At the request of the attorney general for reconsideration written and oral arguments were received by the court. The attorney general urged that the use of the expression “further proceedings” in §4123.51.9 R. C., should be construed to increase the requirements for the petition to include matter not expressed in the statute in the preceding part of the same sentence which provides that the petition shall

“set forth the basis for jurisdiction of the court over the action * * *” and nothing more. Expressio unius est exclusio alterius. This specific requirement cannot be altered by the provision for subsequent or further proceedings.

*70It was argued that a “workable solution” has been found under the amendment. This argument is based on some feeling or convenience that, irrespective of the statute, “accepted practices” should be approved. The court has no discretionary authority under this special statute. “Workable solutions” and their cousins, “accepted practices,” destroy uniformity and cannot survive in the absence of discretionary authority.

This court has no inherent jurisdiction and no inherent discretion in perfecting an appeal in Workmen’s Compensation cases. Industrial Comm. v. Ramsey, 119 Oh St 497; Purtee v. GMC (App 2d Dist.) 151 N. E. 2d 747. The court may not resort to the general rules of civil practice where there is an express provision in the compensation statutes. In this instance the statute states that the petition shall allege the basis for the jurisdiction of the court over the action. Writing in further requirements constitutes judicial legislation.

The court does not share the attorney general’s concern over the absence of a requirement for allegations of fact constituting a cause of action. The issues are made up by the special appellate statute and cannot be changed by pleadings or by rearrangement of parties on appeal. On an employer’s appeal it is impractical to plead a cause of action within the civil rules on pleadings when the employer does not have a cause of action but rather a right of appeal from an adverse decision of an administrative agency. In perfecting this appeal an employer or a claimant need only comply with the general requirements and file a “petition” setting forth the basis for the jurisdiction of the common pleas court.

The fear was expressed that an appellant, if a claimant, might produce evidence of a different accidental injury, against which the appellee would be powerless to prepare a defense. This is unfounded. If attempted, the appellee could introduce evidence of the application and pertinent parts of the original proceedings to controvert such second claim and to attack the appellant’s credibility. If the evidence shows a different accidental injury this is ground for dismissal as a matter of law because proof of a second additional injury fails to support the first on which the appeal was taken. The records in the original administrative steps provide greater safeguards against a substantial departure than any pleading the court has ever read.

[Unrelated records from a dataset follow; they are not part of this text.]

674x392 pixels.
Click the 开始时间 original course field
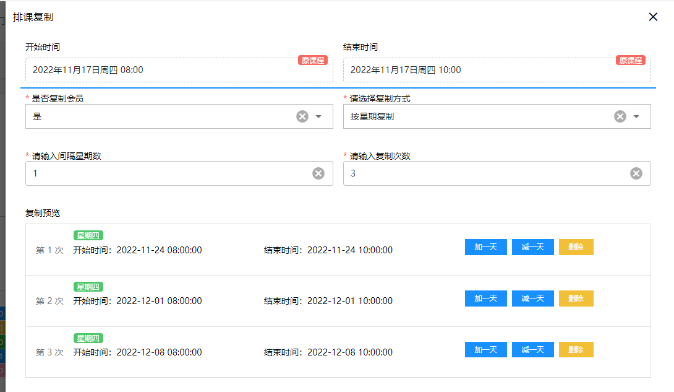(179, 70)
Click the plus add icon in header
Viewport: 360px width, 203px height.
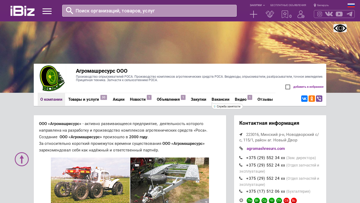click(253, 14)
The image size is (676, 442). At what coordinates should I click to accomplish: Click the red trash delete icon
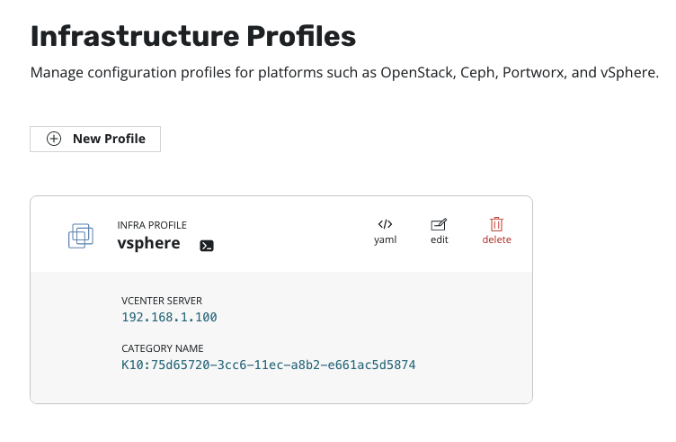point(496,224)
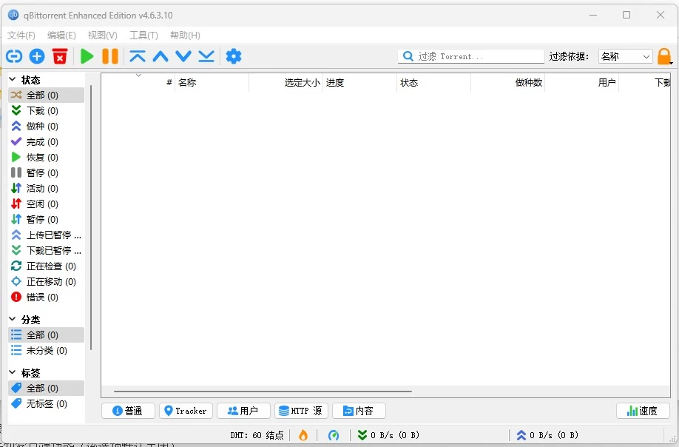This screenshot has height=447, width=679.
Task: Click the resume torrent play icon
Action: tap(87, 56)
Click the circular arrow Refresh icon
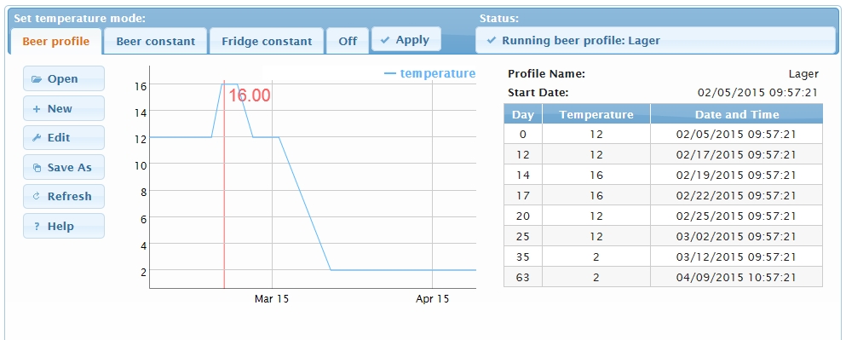Image resolution: width=846 pixels, height=340 pixels. pyautogui.click(x=37, y=197)
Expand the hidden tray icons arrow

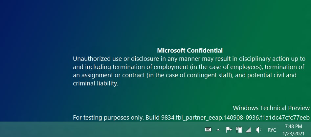click(x=218, y=130)
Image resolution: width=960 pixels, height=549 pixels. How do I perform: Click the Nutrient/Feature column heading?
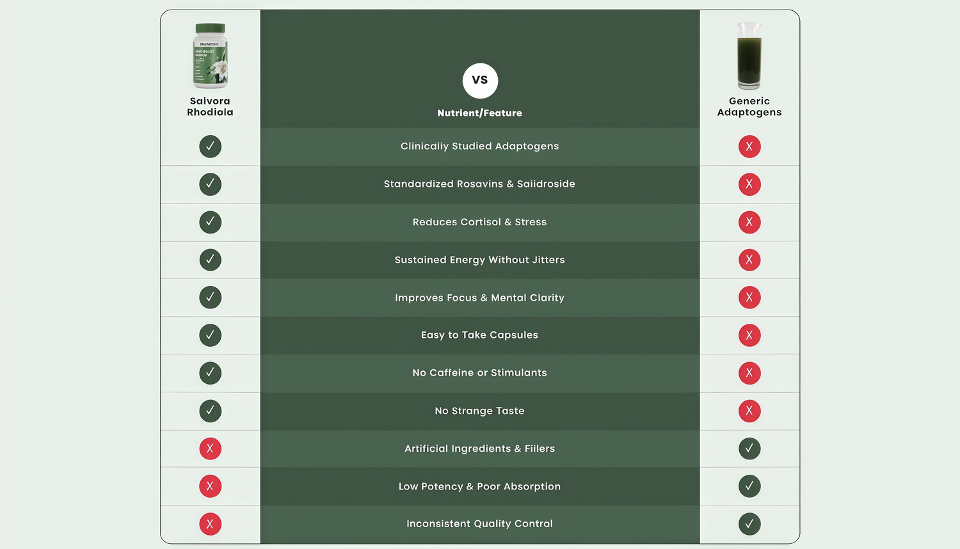tap(479, 113)
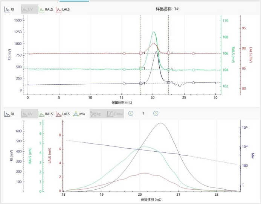The height and width of the screenshot is (204, 261).
Task: Click the UV icon in lower toolbar
Action: click(29, 113)
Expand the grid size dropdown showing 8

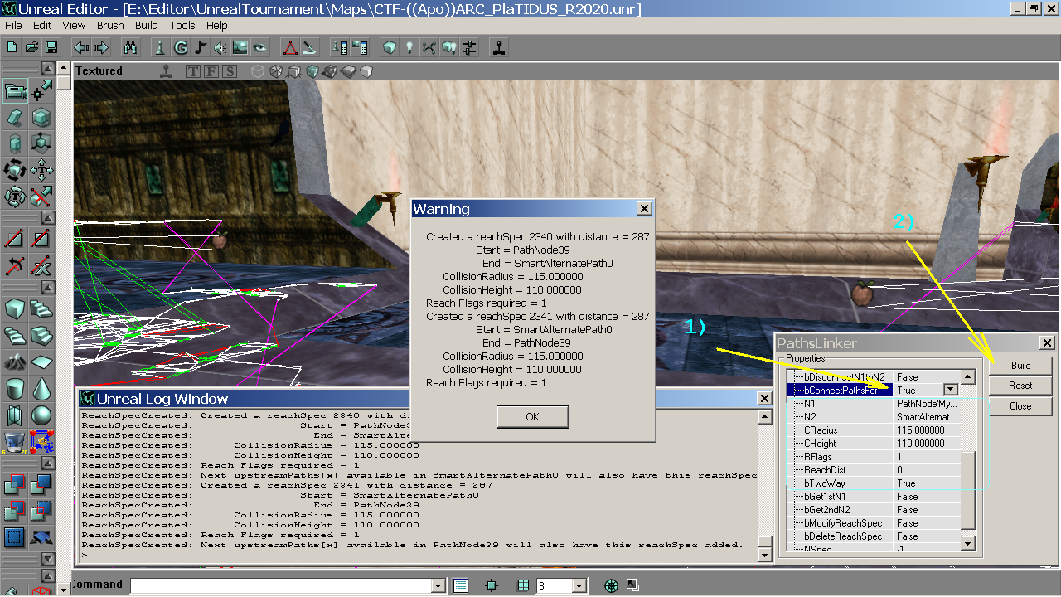[x=579, y=586]
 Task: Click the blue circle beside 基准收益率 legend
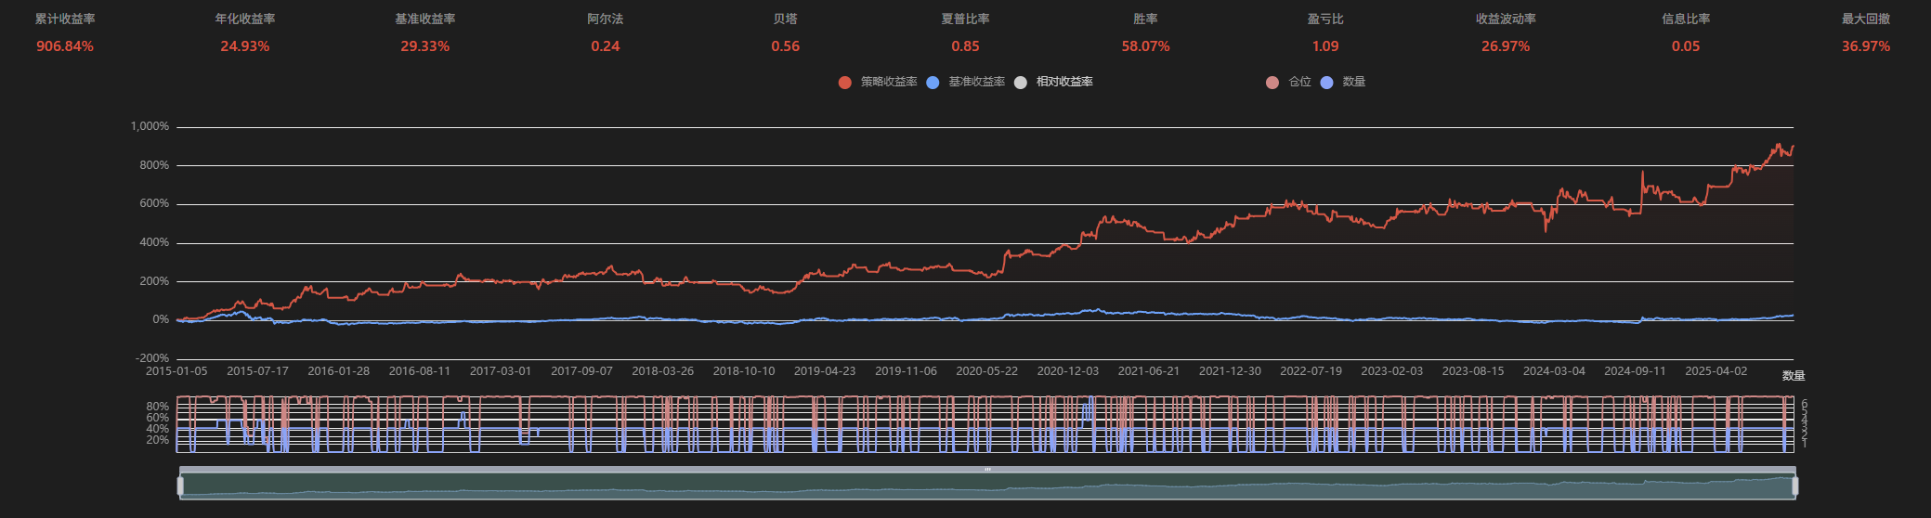click(933, 83)
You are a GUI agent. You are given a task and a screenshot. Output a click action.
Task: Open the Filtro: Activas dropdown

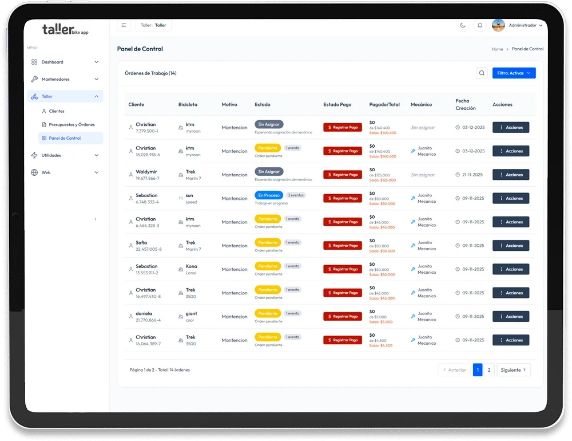pos(514,73)
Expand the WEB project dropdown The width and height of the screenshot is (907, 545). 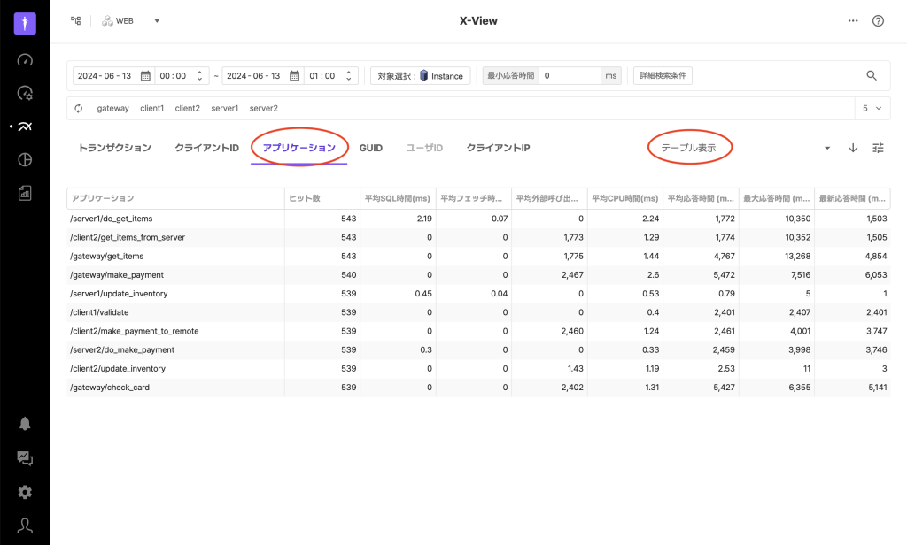point(157,21)
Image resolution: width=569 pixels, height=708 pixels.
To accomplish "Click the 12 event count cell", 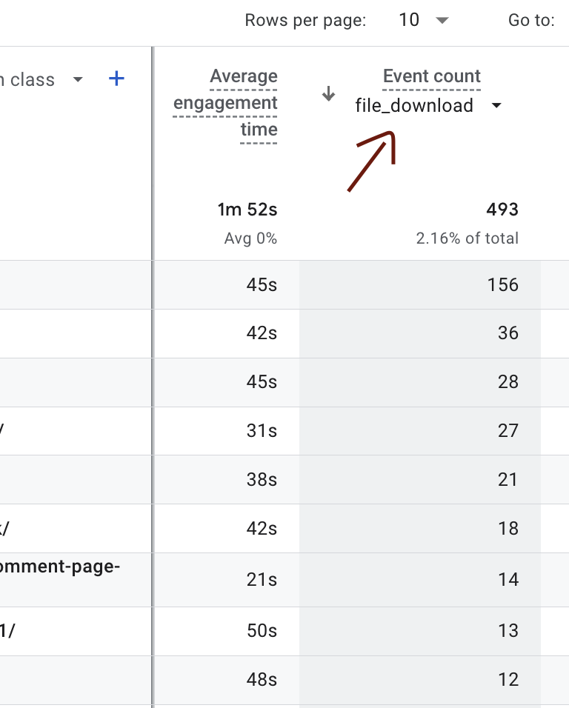I will click(x=508, y=680).
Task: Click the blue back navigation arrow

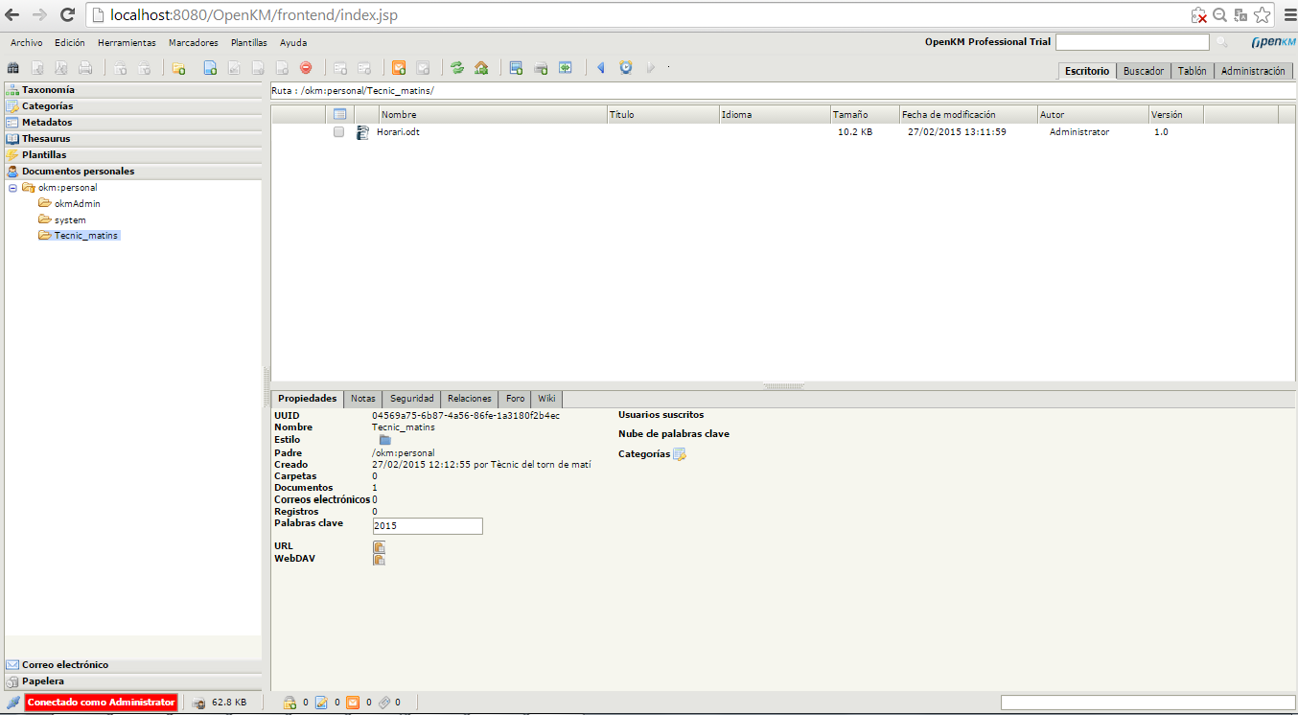Action: click(601, 68)
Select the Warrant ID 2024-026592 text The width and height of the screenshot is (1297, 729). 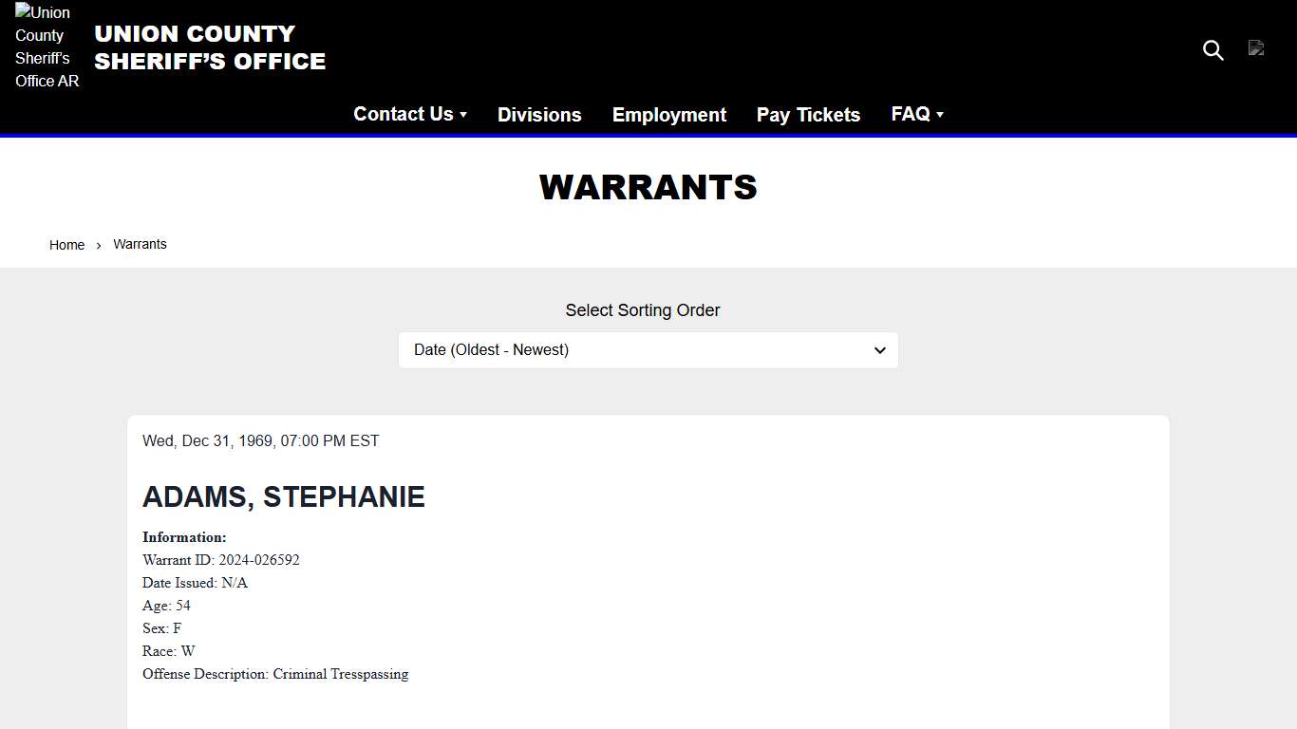(220, 559)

This conclusion is a reversal of earlier rulings of this court. Under the confusion incident to biennial amendments it was easy to assume that since a jury trial was provided on other than the record of the first hearing that pleadings were necessary. Upon further reflection it is observed that the nature of the proceedings have not been changed. This is a statutory appeal from a final decision and is in no sense an original action. Pleadings are not only not essential but they may be required only to the extent expressly set forth in the statute. Grafting a duplication of an original procedure upon an appellate practice is a novel and a delicate operation requiring careful and complete draftsmanship.

The arguments and problems presented at the rehearing have further strengthened the opinion of the court that the decision on the instant motions is correct.